Jobs
- A) From the cold-water paddleboarding guide, list each seasonal period it gives for Puget Sound water temperatures, with the temperature range for that period.
- B) Please resume the cold-water paddleboarding guide after its last sentence, carrying on its list of Puget Sound water temperatures by season.

··· Source text

What to Wear Paddleboarding in Cold Water — A Puget Sound Guide

What to Wear Paddleboarding in Cold Water — A Puget Sound Guide

Dress for the Water, Not the Air

Figuring out what to wear paddleboarding in cold water is genuinely one of those things I got wrong before I got right — and getting it wrong on Puget Sound has consequences that getting it wrong in, say, San Diego does not. The first time I paddled Lake Union in early May, it was 67 degrees and sunny. I wore board shorts and a rashguard. I fell in crossing a wake near the Fremont Bridge. The water was 51 degrees. I remember thinking, with unusual clarity, that I was in real trouble before I even got my bearings.

Cold shock is not a metaphor. In 50-degree water, your body’s immediate response is an uncontrolled gasp reflex, followed by hyperventilation, followed by a rapid degradation of your ability to swim. Research from the University of Victoria’s Thermal Protection Research Facility puts meaningful swimming failure in 50°F water at under 10 minutes for an average adult. That’s not hypothermia — that’s cold incapacitation. Hypothermia takes longer. The cold shock and the swimming failure kill people first.

A sunny May day in Seattle with 65-degree air temperature and 52-degree water is not a warm-weather paddling day. It’s a cold-water paddling day that looks deceptively benign. That distinction is the most important thing to understand before you put a board in the water anywhere in the Pacific Northwest. Everything else in this article follows from it.

Puget Sound Water Temps — What You Are Actually Dealing With

Probably should have opened with this section, honestly. The numbers are what make Puget Sound categorically different from most places where SUP gear advice gets written.

NOAA’s data from the Seattle Aquarium tide station and the Puget Sound Environmental Monitoring Program give us a consistent picture across multiple years:

  • December through February: 43–48°F. This is drysuit territory, full stop.
  • March through May: 48–52°F. Still drysuit-appropriate, and a 4/3mm wetsuit is the absolute minimum if you won’t go that route.
  • June through early July: 52–58°F. Surface temps creep up, but tidal mixing keeps deeper water cold. A 4/3mm wetsuit is still the honest answer here.

······
··· Extracted records

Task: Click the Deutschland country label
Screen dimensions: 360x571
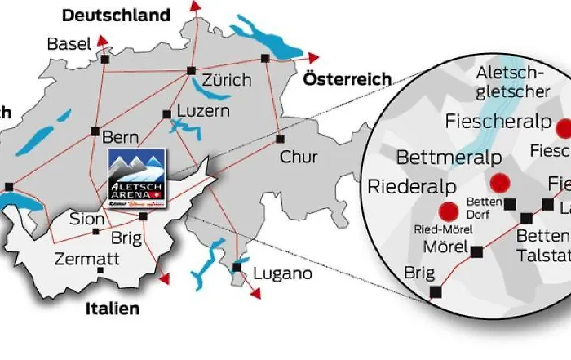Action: point(117,16)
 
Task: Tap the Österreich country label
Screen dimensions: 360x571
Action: point(347,79)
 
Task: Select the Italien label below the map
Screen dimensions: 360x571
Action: point(113,309)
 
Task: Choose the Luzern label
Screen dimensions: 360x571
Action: point(203,111)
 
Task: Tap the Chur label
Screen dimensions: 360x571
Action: point(299,156)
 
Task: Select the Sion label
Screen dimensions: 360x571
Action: point(87,220)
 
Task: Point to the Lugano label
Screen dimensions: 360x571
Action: point(282,273)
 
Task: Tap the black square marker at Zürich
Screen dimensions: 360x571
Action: point(192,70)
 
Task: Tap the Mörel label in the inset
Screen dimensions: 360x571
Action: point(445,247)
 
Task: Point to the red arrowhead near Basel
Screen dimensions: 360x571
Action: point(102,38)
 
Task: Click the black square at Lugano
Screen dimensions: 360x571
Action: point(237,267)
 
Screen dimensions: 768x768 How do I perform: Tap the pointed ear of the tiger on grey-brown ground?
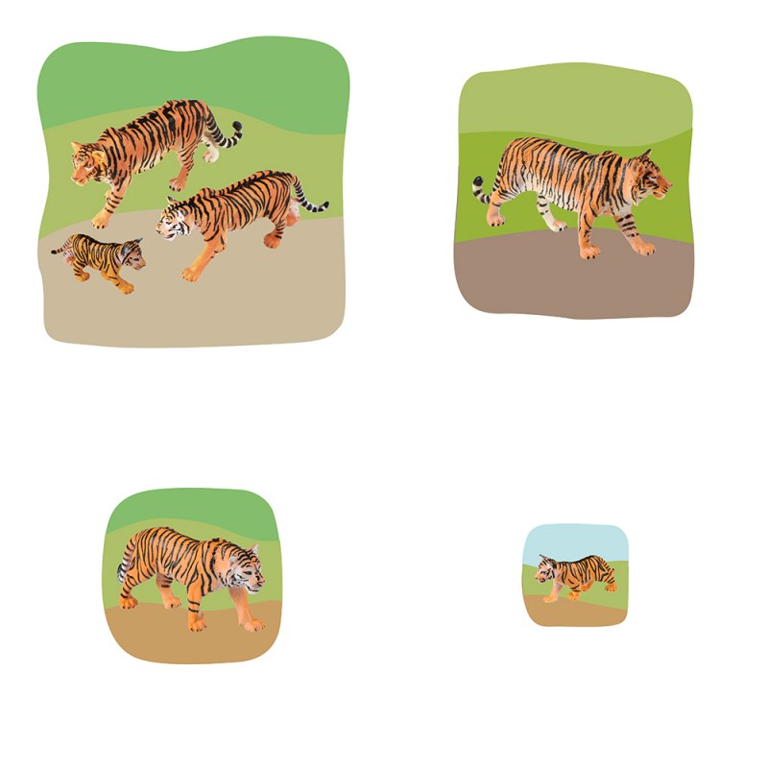tap(646, 155)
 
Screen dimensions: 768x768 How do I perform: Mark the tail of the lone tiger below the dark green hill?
tap(123, 571)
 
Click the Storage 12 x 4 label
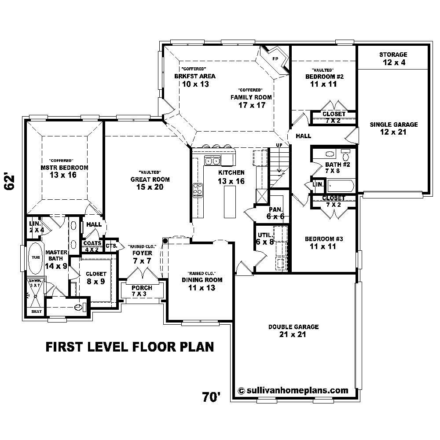click(x=393, y=59)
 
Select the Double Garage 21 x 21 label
click(x=293, y=330)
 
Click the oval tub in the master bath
click(x=35, y=259)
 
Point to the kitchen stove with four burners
click(x=198, y=190)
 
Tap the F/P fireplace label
click(x=275, y=59)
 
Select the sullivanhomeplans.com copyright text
click(x=293, y=390)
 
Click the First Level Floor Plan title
click(x=130, y=347)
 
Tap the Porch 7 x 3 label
click(x=142, y=291)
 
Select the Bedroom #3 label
click(x=323, y=243)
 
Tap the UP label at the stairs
click(x=279, y=145)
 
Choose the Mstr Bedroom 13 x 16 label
click(x=64, y=171)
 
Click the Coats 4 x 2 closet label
click(x=92, y=246)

······

Per-task answers
- A)
- December through February: 43–48°F
- March through May: 48–52°F
- June through early July: 52–58°F

- B)
  • July through August: 58–62°F. Peak summer. A 3/2mm wetsuit becomes defensible for most paddlers on shorter sessions.
  • September through November: 52–58°F and dropping fast. People underestimate fall. September feels like summer. The water doesn’t agree.

Compare this to La Jolla, California, where average water temperature in March sits around 60°F and peaks above 70°F in summer. Or to Gulf Coast Florida, where you’re looking at 70–80°F for most of the paddling season. A 3/2mm wetsuit that works perfectly in San Diego in March is not sufficient gear for Lake Union in May. A paddler who learned SUP in Florida and moves to Seattle genuinely needs to relearn cold-water protocol from scratch. The gear that kept them comfortable there will not keep them safe here.

What to Wear by Temperature Range

55°F and Above — Warm Season Minimums

This is Puget Sound’s brief summer window, roughly mid-July through August. A 3/2mm full wetsuit — meaning 3mm thickness through the torso and 2mm at the limbs — is appropriate for sessions of moderate length. The O’Neill Reactor-2 3/2mm (around $130–$150 retail) and the Rip Curl Flashbomb 3/2mm (closer to $200) are both solid options. For very short sessions close to shore, some experienced paddlers get by with a thick 2mm neoprene top plus board shorts, but that’s a choice made with full awareness that any fall is a cold-water event.

Neoprene booties are still worth wearing. Wet feet on a cold board cool you faster than people expect. A 3mm bootie with a round-toe design gives you board feel without sacrificing too much insulation.

48–55°F — Spring and Early Summer, Most of Fall

This is where most Seattle-area paddlers spend most of their time, and it’s where gear choices matter most. The correct wetsuit here is a 4/3mm full wetsuit — 4mm at the core, 3mm at the limbs. The Xcel Infiniti 4/3mm and the Patagonia R3 Yulex 4/3mm are both well-regarded for cold Pacific water. Budget closer to $200–$350 for a quality suit in this thickness range. A cheap 4/3mm with bad seam construction will flush cold water through regularly and defeat the purpose.

Add 3mm neoprene gloves and 3–5mm neoprene booties. Cold hands lose grip on a paddle faster than most people anticipate. The NRS Maverick 3mm gloves run about $35 and have good dexterity for paddling. A neoprene hood is worth considering for extended sessions — you lose significant heat through your head and neck in this temperature range.

Below 48°F — Winter and Early Spring

A drysuit. Not a heavier wetsuit. A drysuit.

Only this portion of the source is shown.